When you reach the line containing "Talking Heads (33, 979)" in the data below, begin returning lines exactly as written, and stop once the line containing "Retro Safety (28, 2217)" has been returned.

| Data provided |
═══
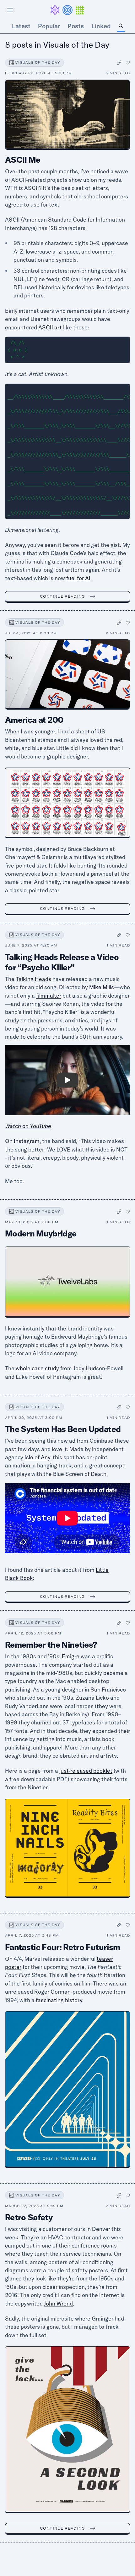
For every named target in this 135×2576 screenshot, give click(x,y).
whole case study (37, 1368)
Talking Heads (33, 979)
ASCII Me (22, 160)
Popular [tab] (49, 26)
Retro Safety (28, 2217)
═══
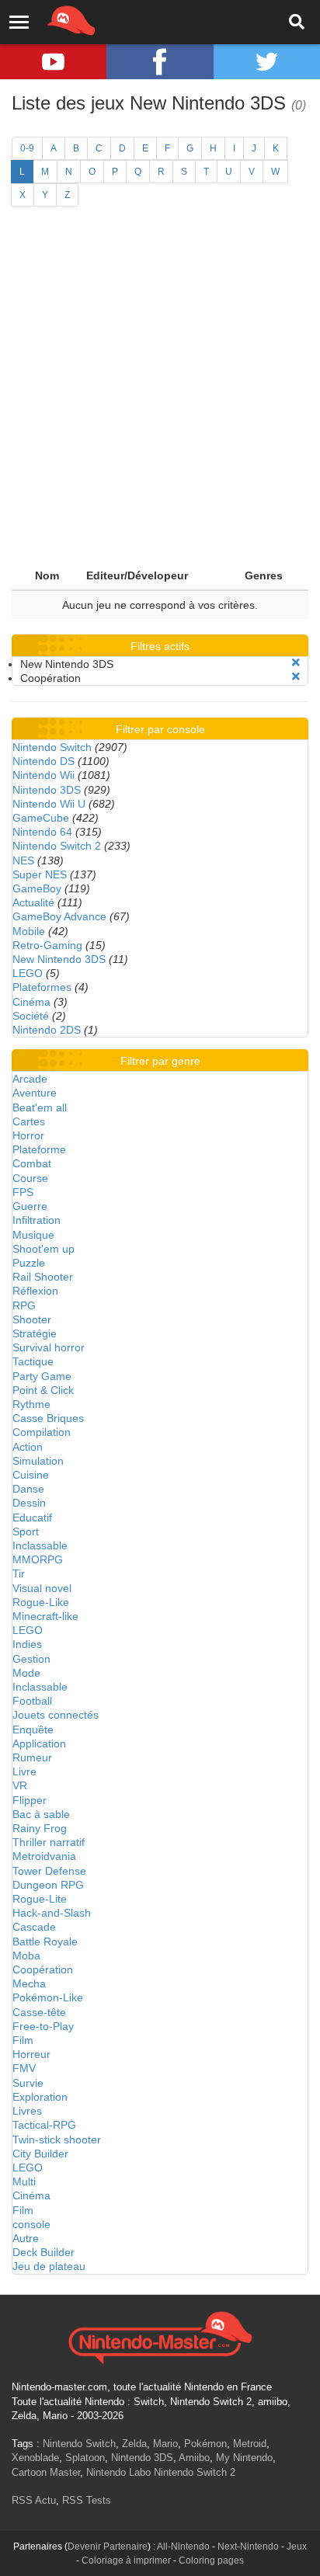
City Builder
═══
| Response below |
Talking Heads (33, 979)
ASCII Me (22, 160)
Popular [tab] (49, 26)
Retro Safety (28, 2217)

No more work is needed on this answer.